[GIVEN TEXT Boundary: Start]

If you’re a newly minted Doctor of Audiology, chances are good that by the end of your career you will see a near doubling of the number of people with hearing loss in the United States. Fueled mainly by a steady shift toward older adults, a recent report in JAMA-Otolaryngology, indicated that by 2060 more than 73 million Americans will have a mild losses or greater.
According to Adele Goman and her colleagues at the Johns Hopkins Center on Aging & Health in Baltimore, Maryland by 2060 the number of people with a moderate hearing loss will exceed the number of people who have a mild hearing loss today.
The findings of this epidemiological research underscores the mounting public health issue of untreated hearing loss in adults and the burden it places on private and public resources; a problem associated with increased health care costs, accelerated cognitive decline, poorer physical functioning and other serious downstream conditions.
Untreated Hearing Loss: Growing Public Health Issue
Considering a society with an ever-expanding average life expectancy, the rise in hearing loss prevalence will place added pressure on the current service delivery methods used by audiologists, hearing instruments specialists and otolaryngologists. As hearing loss prevalence continues to increase over the next several decades, the profession of audiology, which is already experiencing a shortage in many parts of the country, will likely need to seriously consider the use of audiology assistants, automated hearing assessments that utilize machine learning principles and remote tele-audiology services; emerging resources that could reduce the cost of care and reach more individuals who may not have access to services.

[GIVEN TEXT Boundary: End]
[MATERIAL PROVIDED Boundary: Start]

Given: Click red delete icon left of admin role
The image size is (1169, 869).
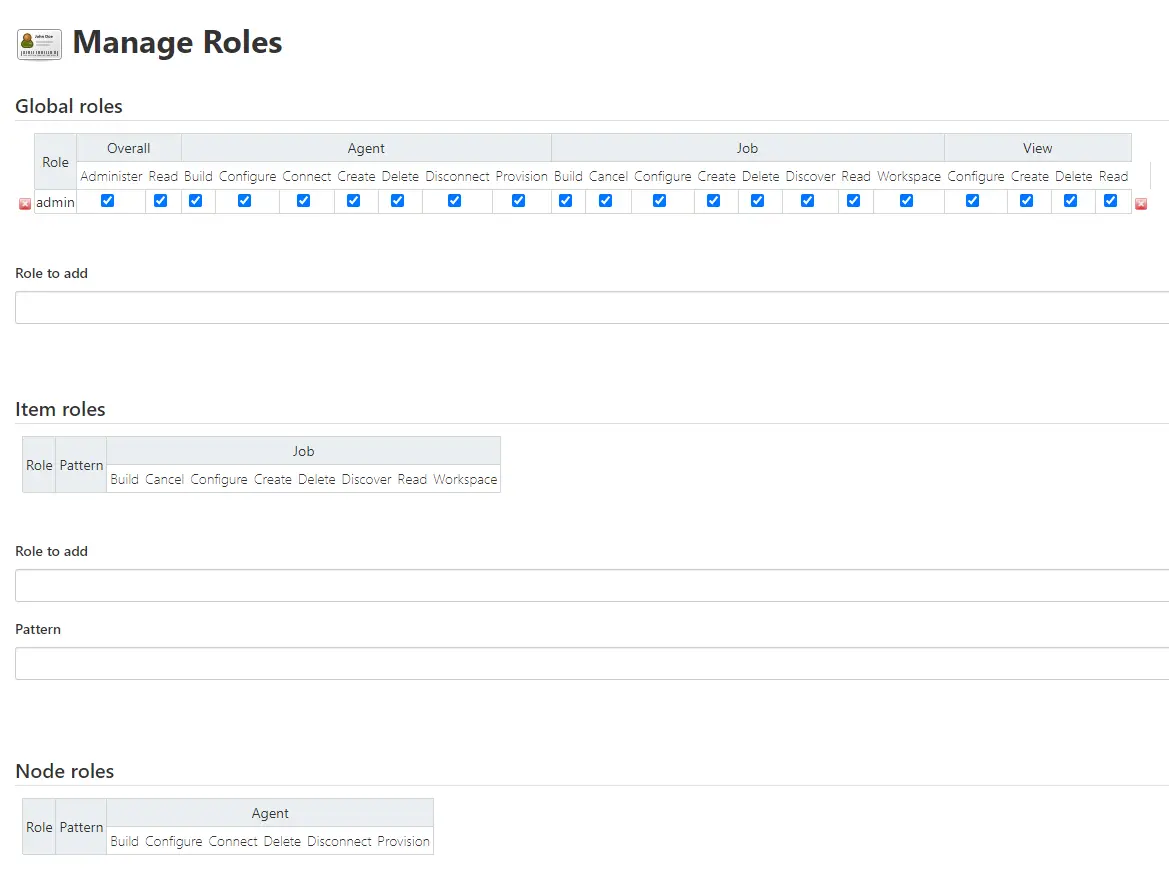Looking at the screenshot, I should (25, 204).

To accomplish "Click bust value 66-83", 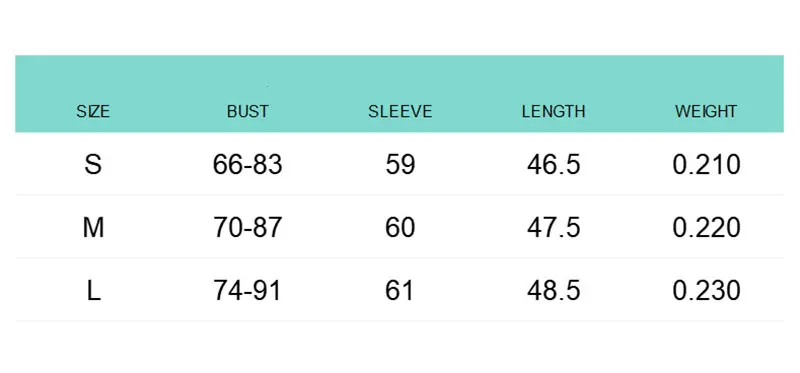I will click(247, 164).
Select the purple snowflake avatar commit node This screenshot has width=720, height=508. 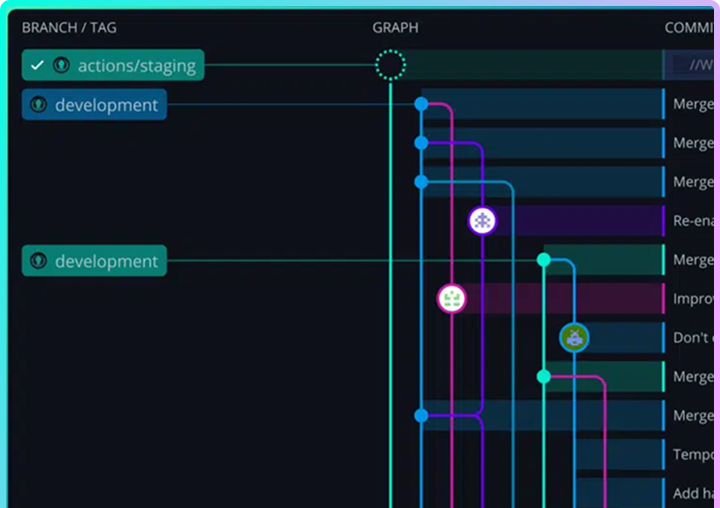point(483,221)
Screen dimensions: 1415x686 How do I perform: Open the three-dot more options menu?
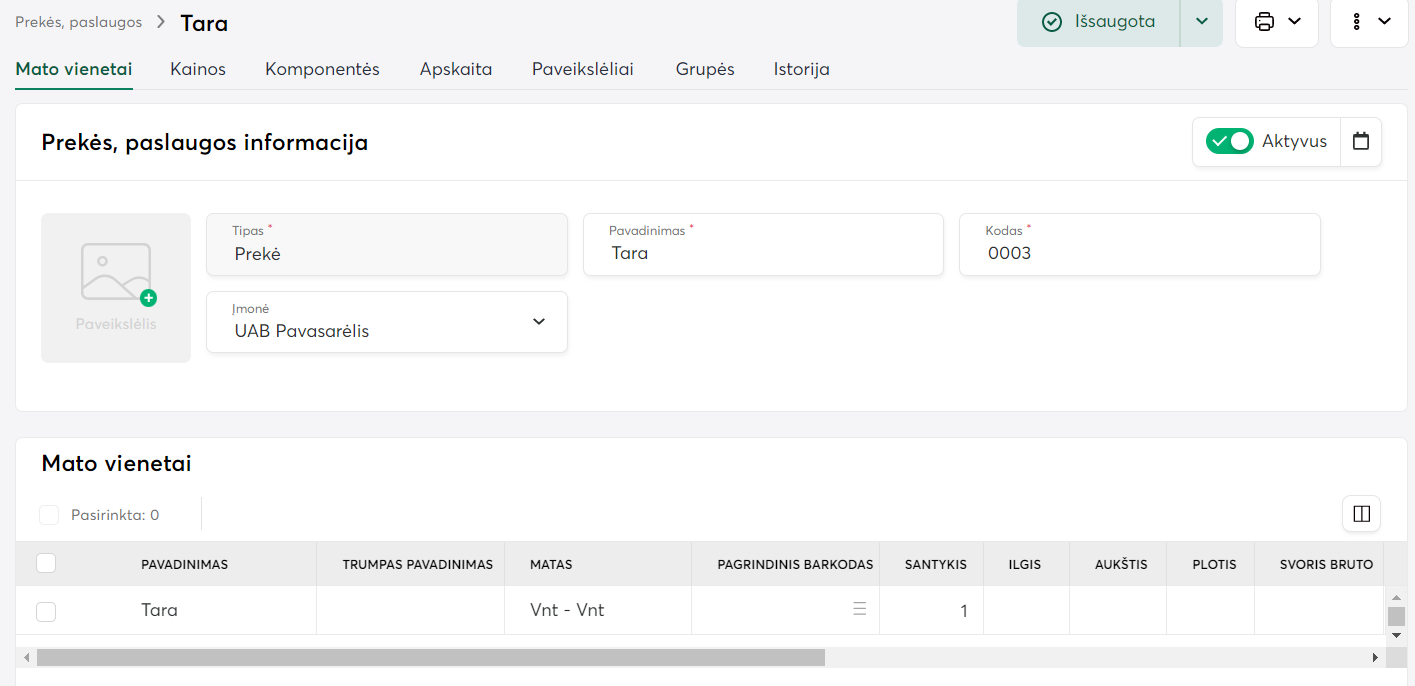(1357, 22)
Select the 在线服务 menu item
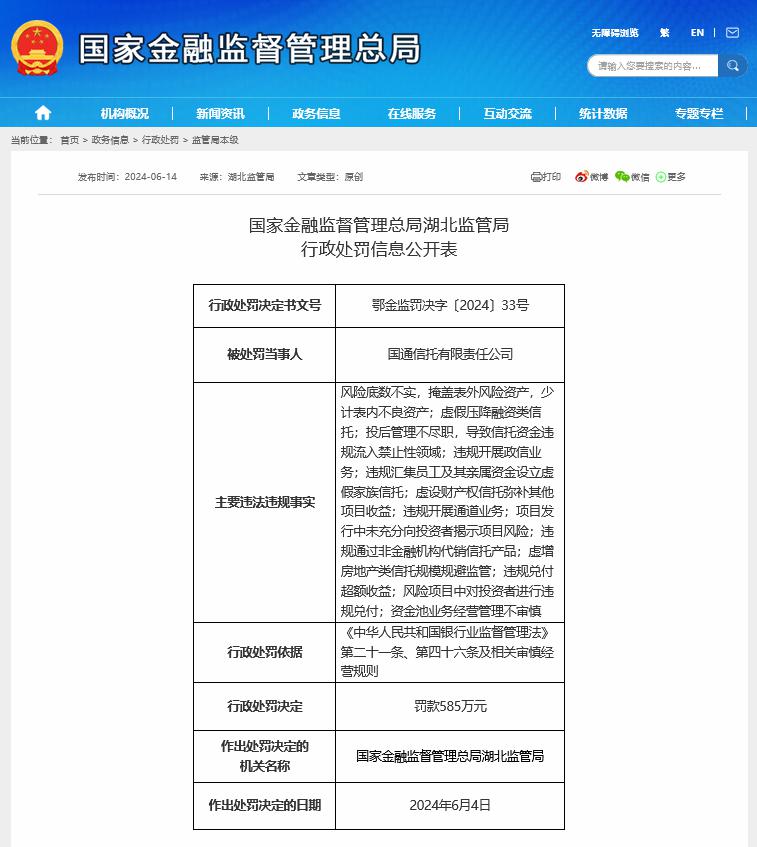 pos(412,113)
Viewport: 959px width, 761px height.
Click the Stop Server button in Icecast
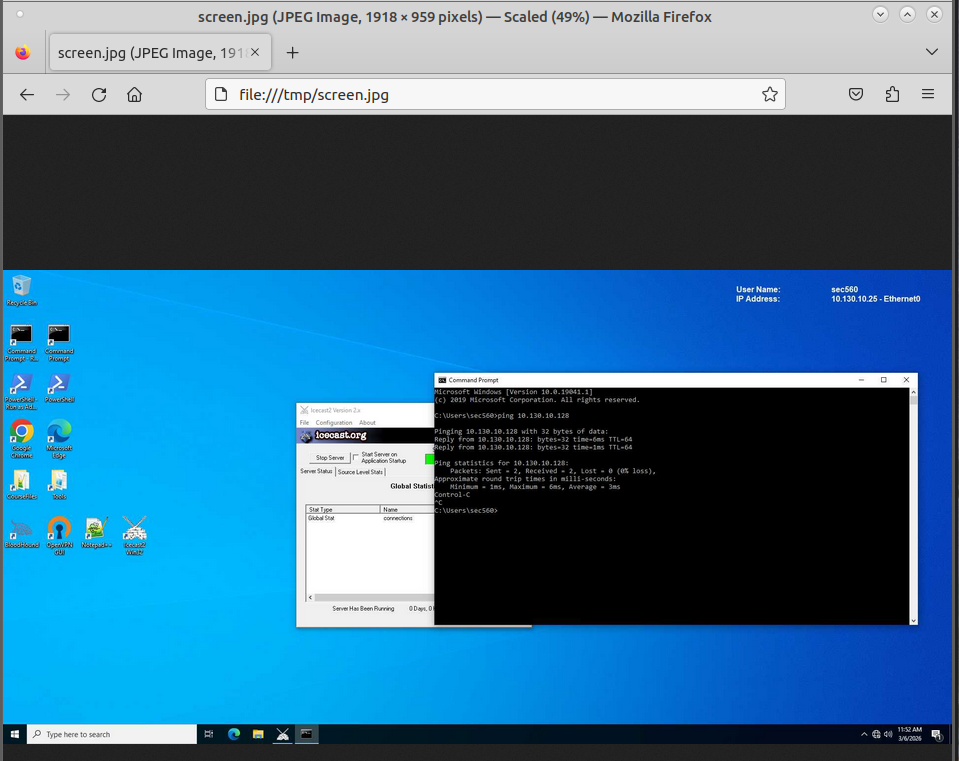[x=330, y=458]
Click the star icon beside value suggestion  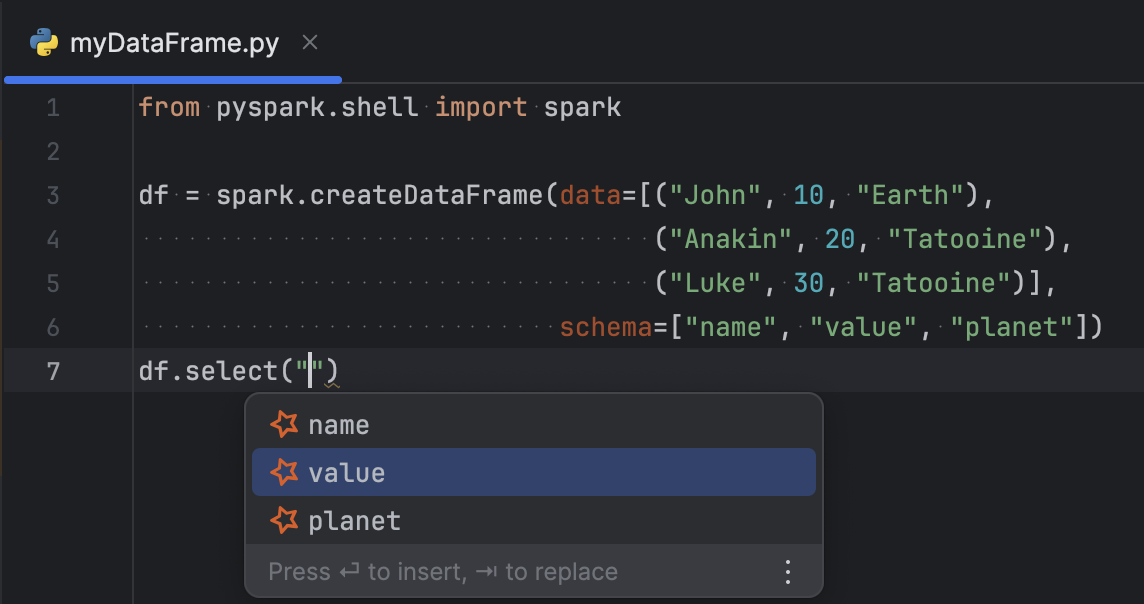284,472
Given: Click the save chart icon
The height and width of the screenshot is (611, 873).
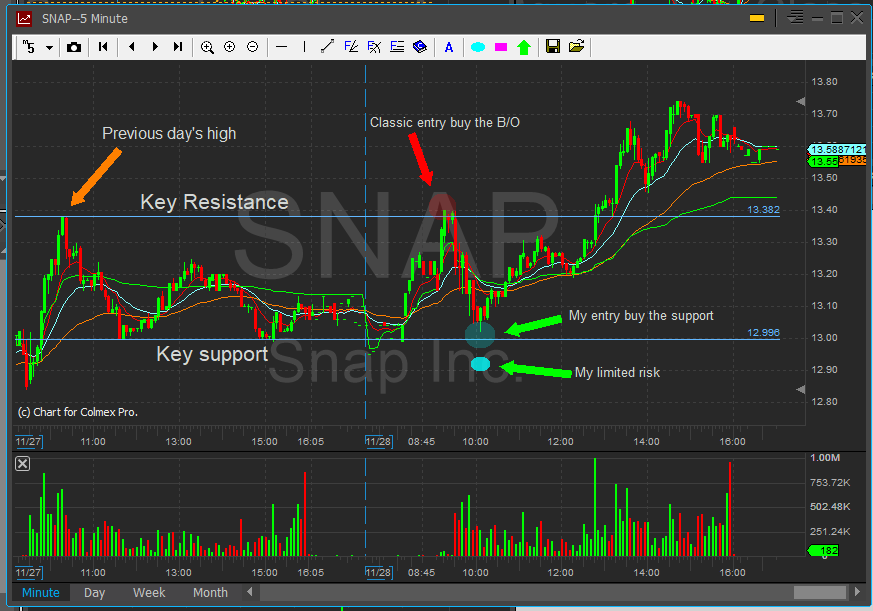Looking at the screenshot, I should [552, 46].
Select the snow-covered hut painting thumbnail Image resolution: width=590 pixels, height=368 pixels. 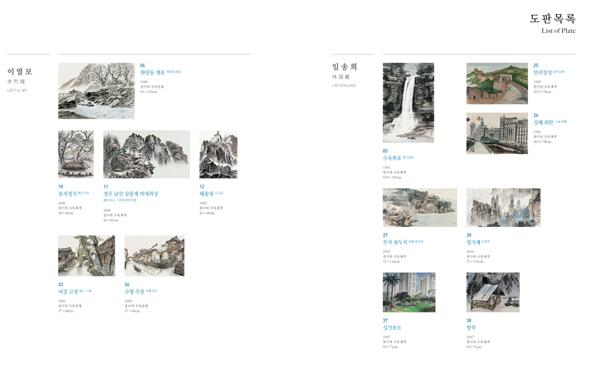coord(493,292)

[MATERIAL PROVIDED Boundary: End]

REQUIRED ACTIONS:
1 > Reproduce the passage of the hearing loss text from "The findings of" up to and including "serious downstream conditions.".
2 > Write the next part of the text on rising hearing loss in the United States, picking up after its final sentence.

PER-TASK ANSWERS:
1 >
The findings of this epidemiological research underscores the mounting public health issue of untreated hearing loss in adults and the burden it places on private and public resources; a problem associated with increased health care costs, accelerated cognitive decline, poorer physical functioning and other serious downstream conditions.

2 >
Another condition related to aging, one that is placing added pressure on healthcare resources, is dementia. In a comprehensive report published July 20 in the Lancet, hearing loss was identified as one of the nine modifiable health and lifestyle factors that, if eliminated, might prevent or lessen the effects of dementia.
With a cost of $800 billion per year globally, and expected to rise to over $2 trillion by 2030, public health experts are carefully investigating interventions that lower the cost of care and improve outcomes for individuals diagnosed with dementia. This could be a significant opportunity for hearing care professionals who are interested in addressing the needs of older adults with cognitive challenges who are willing to collaborate with public health policy officials to reduce healthcare expenditures and help more people.
Mainly due to an aging population, nearly 50 million people worldwide have dementia today. This figure is projected to increase to 75 million by 2030 and to 132 million by 2050, according to the Lancet report. Like hearing loss, dementia has detrimental effects on family and caregivers. Additionally, sufferers of dementia and hearing loss are at a higher risk of developing depression.